- [TASK TO CARRY OUT] Reproduce every entry precisely as written.

----

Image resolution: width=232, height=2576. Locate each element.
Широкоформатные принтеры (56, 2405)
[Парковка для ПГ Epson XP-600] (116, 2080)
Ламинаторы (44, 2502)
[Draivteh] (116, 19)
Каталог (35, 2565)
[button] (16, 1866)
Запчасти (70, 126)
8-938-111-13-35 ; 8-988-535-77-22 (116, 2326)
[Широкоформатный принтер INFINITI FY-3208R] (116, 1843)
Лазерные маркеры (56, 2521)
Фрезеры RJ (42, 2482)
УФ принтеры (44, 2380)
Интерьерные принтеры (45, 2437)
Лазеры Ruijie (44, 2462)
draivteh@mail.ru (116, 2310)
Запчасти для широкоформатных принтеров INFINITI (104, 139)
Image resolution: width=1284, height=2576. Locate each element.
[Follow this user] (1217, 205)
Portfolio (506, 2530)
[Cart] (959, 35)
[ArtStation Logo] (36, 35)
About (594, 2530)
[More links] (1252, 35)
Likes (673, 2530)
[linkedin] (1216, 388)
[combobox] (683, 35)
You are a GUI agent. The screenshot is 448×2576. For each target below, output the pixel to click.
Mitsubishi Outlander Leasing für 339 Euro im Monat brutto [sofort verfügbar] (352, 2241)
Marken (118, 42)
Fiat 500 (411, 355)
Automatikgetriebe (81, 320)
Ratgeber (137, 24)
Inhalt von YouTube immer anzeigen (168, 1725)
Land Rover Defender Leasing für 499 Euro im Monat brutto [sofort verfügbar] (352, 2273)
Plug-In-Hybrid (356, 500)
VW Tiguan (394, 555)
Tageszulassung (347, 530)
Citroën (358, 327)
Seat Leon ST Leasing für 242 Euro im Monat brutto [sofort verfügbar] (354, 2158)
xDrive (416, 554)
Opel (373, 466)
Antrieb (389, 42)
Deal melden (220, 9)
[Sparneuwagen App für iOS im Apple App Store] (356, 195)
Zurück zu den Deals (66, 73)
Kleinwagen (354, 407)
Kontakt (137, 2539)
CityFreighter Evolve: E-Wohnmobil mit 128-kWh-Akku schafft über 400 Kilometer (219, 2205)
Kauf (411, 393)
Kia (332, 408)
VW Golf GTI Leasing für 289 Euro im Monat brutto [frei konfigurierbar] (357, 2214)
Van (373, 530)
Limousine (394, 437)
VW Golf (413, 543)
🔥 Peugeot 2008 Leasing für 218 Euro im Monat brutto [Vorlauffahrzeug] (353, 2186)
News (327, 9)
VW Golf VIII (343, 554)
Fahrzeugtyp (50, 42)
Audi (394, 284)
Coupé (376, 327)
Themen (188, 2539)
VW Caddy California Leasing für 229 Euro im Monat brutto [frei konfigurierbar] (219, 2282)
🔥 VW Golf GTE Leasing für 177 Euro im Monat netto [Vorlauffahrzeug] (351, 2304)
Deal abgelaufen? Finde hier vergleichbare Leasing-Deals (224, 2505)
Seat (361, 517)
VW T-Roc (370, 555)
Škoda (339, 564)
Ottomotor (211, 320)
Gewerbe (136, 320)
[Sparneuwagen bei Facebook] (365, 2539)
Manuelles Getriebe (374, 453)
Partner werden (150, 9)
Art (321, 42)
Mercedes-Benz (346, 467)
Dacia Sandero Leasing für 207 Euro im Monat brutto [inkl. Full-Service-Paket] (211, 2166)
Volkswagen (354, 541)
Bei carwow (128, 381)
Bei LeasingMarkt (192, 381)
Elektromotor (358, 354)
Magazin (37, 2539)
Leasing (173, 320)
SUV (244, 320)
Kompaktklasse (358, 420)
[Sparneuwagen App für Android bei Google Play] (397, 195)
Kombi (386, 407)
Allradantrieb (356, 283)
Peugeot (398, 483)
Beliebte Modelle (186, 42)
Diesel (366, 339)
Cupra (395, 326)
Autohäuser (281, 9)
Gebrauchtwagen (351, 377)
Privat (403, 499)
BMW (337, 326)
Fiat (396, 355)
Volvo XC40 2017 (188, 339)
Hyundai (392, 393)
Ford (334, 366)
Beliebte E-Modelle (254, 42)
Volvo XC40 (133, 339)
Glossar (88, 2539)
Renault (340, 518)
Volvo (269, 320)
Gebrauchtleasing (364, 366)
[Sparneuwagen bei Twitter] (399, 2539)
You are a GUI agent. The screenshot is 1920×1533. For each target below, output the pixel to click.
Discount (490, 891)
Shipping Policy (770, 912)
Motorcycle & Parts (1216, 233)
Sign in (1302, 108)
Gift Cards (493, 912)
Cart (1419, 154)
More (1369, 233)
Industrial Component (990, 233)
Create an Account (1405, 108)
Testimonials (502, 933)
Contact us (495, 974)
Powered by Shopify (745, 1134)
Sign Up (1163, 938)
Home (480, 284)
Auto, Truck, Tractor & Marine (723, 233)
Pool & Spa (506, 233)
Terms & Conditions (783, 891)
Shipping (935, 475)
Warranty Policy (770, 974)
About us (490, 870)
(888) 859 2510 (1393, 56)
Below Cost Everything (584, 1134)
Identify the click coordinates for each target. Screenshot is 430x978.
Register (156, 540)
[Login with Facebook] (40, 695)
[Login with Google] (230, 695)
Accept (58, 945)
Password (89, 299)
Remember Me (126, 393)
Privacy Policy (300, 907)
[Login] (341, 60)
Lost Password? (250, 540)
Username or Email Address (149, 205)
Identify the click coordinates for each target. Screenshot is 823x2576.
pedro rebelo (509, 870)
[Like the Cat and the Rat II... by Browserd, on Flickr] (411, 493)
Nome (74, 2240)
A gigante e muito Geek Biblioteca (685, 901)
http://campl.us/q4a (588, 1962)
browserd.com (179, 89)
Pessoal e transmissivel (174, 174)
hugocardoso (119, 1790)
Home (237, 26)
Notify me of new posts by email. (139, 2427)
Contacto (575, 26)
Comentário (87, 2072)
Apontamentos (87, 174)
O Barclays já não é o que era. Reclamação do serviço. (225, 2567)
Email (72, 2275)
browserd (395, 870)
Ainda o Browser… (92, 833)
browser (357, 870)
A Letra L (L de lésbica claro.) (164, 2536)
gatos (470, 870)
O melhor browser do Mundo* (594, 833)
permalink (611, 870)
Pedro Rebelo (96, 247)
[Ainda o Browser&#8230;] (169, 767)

----

- [WRITTEN SOLUTION]
Image resolution: width=232, height=2576. Locate each element.
Широкоформатные принтеры (56, 2405)
[Парковка для ПГ Epson XP-600] (116, 2080)
Ламинаторы (44, 2502)
[Draivteh] (116, 19)
Каталог (35, 2565)
[button] (16, 1866)
Запчасти (70, 126)
8-938-111-13-35 ; 8-988-535-77-22 (116, 2326)
[Широкоформатный принтер INFINITI FY-3208R] (116, 1843)
Лазерные маркеры (56, 2521)
Фрезеры RJ (42, 2482)
УФ принтеры (44, 2380)
Интерьерные принтеры (45, 2437)
Лазеры Ruijie (44, 2462)
draivteh@mail.ru (116, 2310)
Запчасти для широкоформатных принтеров INFINITI (104, 139)
Image resolution: width=1284, height=2576. Locate each element.
[Follow this user] (1217, 205)
Portfolio (506, 2530)
[Cart] (959, 35)
[ArtStation Logo] (36, 35)
About (594, 2530)
[More links] (1252, 35)
Likes (673, 2530)
[linkedin] (1216, 388)
[combobox] (683, 35)
You are a GUI agent. The screenshot is 448×2576. For each target below, output the pixel to click.
Mitsubishi Outlander Leasing für 339 Euro im Monat brutto [sofort verfügbar] (352, 2241)
Marken (118, 42)
Fiat 500 (411, 355)
Automatikgetriebe (81, 320)
Ratgeber (137, 24)
Inhalt von YouTube immer anzeigen (168, 1725)
Land Rover Defender Leasing für 499 Euro im Monat brutto [sofort verfügbar] (352, 2273)
Plug-In-Hybrid (356, 500)
VW Tiguan (394, 555)
Tageszulassung (347, 530)
Citroën (358, 327)
Seat Leon ST Leasing für 242 Euro im Monat brutto [sofort verfügbar] (354, 2158)
xDrive (416, 554)
Opel (373, 466)
Antrieb (389, 42)
Deal melden (220, 9)
[Sparneuwagen App für iOS im Apple App Store] (356, 195)
Zurück zu den Deals (66, 73)
Kleinwagen (354, 407)
Kontakt (137, 2539)
CityFreighter Evolve: E-Wohnmobil mit 128-kWh-Akku schafft über 400 Kilometer (219, 2205)
Kauf (411, 393)
Kia (332, 408)
VW Golf GTI Leasing für 289 Euro im Monat brutto [frei konfigurierbar] (357, 2214)
Van (373, 530)
Limousine (394, 437)
VW Golf (413, 543)
🔥 Peugeot 2008 Leasing für 218 Euro im Monat brutto [Vorlauffahrzeug] (353, 2186)
News (327, 9)
VW Golf VIII (343, 554)
Fahrzeugtyp (50, 42)
Audi (394, 284)
Coupé (376, 327)
Themen (188, 2539)
VW Caddy California Leasing für 229 Euro im Monat brutto [frei konfigurierbar] (219, 2282)
🔥 VW Golf GTE Leasing für 177 Euro im Monat netto [Vorlauffahrzeug] (351, 2304)
Deal abgelaufen? Finde hier vergleichbare Leasing-Deals (224, 2505)
Seat (361, 517)
VW T-Roc (370, 555)
Škoda (339, 564)
Ottomotor (211, 320)
Gewerbe (136, 320)
[Sparneuwagen bei Facebook] (365, 2539)
Manuelles Getriebe (374, 453)
Partner werden (150, 9)
Art (321, 42)
Mercedes-Benz (346, 467)
Dacia Sandero Leasing für 207 Euro im Monat brutto [inkl. Full-Service-Paket] (211, 2166)
Volkswagen (354, 541)
Bei carwow (128, 381)
Bei LeasingMarkt (192, 381)
Elektromotor (358, 354)
Magazin (37, 2539)
Leasing (173, 320)
SUV (244, 320)
Kompaktklasse (358, 420)
[Sparneuwagen App für Android bei Google Play] (397, 195)
Kombi (386, 407)
Allradantrieb (356, 283)
Peugeot (398, 483)
Beliebte Modelle (186, 42)
Diesel (366, 339)
Cupra (395, 326)
Autohäuser (281, 9)
Gebrauchtwagen (351, 377)
Privat (403, 499)
BMW (337, 326)
Fiat (396, 355)
Volvo XC40 2017 (188, 339)
Hyundai (392, 393)
Ford (334, 366)
Beliebte E-Modelle (254, 42)
Volvo XC40 (133, 339)
Glossar (88, 2539)
Renault (340, 518)
Volvo (269, 320)
Gebrauchtleasing (364, 366)
[Sparneuwagen bei Twitter] (399, 2539)
You are a GUI agent. The screenshot is 1920×1533. For each target below, output the pixel to click.
Discount (490, 891)
Shipping Policy (770, 912)
Motorcycle & Parts (1216, 233)
Sign in (1302, 108)
Gift Cards (493, 912)
Cart (1419, 154)
More (1369, 233)
Industrial Component (990, 233)
Create an Account (1405, 108)
Testimonials (502, 933)
Contact us (495, 974)
Powered by Shopify (745, 1134)
Sign Up (1163, 938)
Home (480, 284)
Auto, Truck, Tractor & Marine (723, 233)
Pool & Spa (506, 233)
Terms & Conditions (783, 891)
Shipping (935, 475)
Warranty Policy (770, 974)
About us (490, 870)
(888) 859 2510 (1393, 56)
Below Cost Everything (584, 1134)
Identify the click coordinates for each target. Screenshot is 430x978.
Register (156, 540)
[Login with Facebook] (40, 695)
[Login with Google] (230, 695)
Accept (58, 945)
Password (89, 299)
Remember Me (126, 393)
Privacy Policy (300, 907)
[Login] (341, 60)
Lost Password? (250, 540)
Username or Email Address (149, 205)
Identify the click coordinates for each target. Screenshot is 823x2576.
pedro rebelo (509, 870)
[Like the Cat and the Rat II... by Browserd, on Flickr] (411, 493)
Nome (74, 2240)
A gigante e muito Geek Biblioteca (685, 901)
http://campl.us/q4a (588, 1962)
browserd.com (179, 89)
Pessoal e transmissivel (174, 174)
hugocardoso (119, 1790)
Home (237, 26)
Notify me of new posts by email. (139, 2427)
Contacto (575, 26)
Comentário (87, 2072)
Apontamentos (87, 174)
O Barclays já não é o que era. Reclamação do serviço. (225, 2567)
Email (72, 2275)
browserd (395, 870)
Ainda o Browser… (92, 833)
browser (357, 870)
A Letra L (L de lésbica claro.) (164, 2536)
gatos (470, 870)
O melhor browser do Mundo* (594, 833)
permalink (611, 870)
Pedro Rebelo (96, 247)
[Ainda o Browser&#8230;] (169, 767)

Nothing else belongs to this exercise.